▶

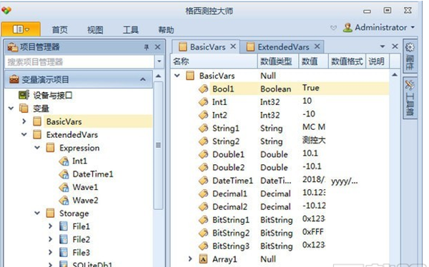Switch to the ExtendedVars tab
Image resolution: width=429 pixels, height=267 pixels.
pyautogui.click(x=283, y=47)
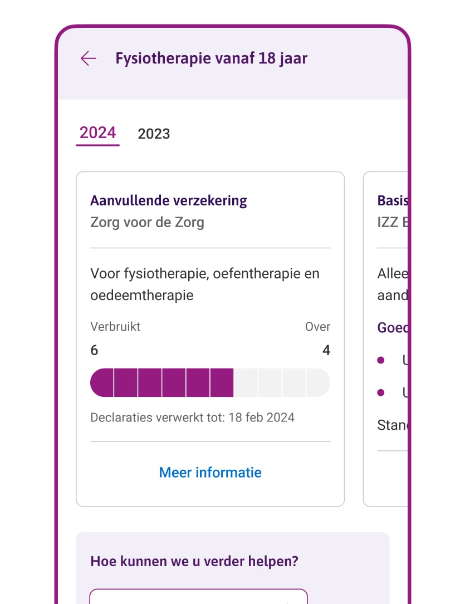Screen dimensions: 465x604
Task: Click the Zorg voor de Zorg subtitle
Action: coord(147,223)
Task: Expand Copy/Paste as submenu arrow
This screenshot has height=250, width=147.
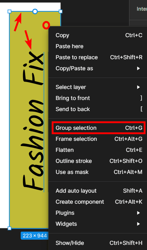Action: click(138, 68)
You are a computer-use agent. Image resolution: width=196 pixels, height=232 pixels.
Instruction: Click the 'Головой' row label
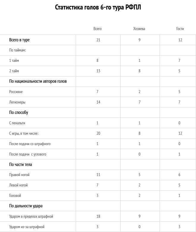[x=15, y=196]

◀

● **WHAT THE TASK ASKS**
Every line from the one with "This screenshot has height=250, width=147." through the end of the records is to be reproduced exactly, and the pictures are to be left out.

● **RESPONSE TO THE TASK**
This screenshot has height=250, width=147.
Action: click(138, 68)
You are a computer-use agent. Image resolution: width=196 pixels, height=232 pixels.
Instruction: Click the 'Головой' row label
[x=15, y=196]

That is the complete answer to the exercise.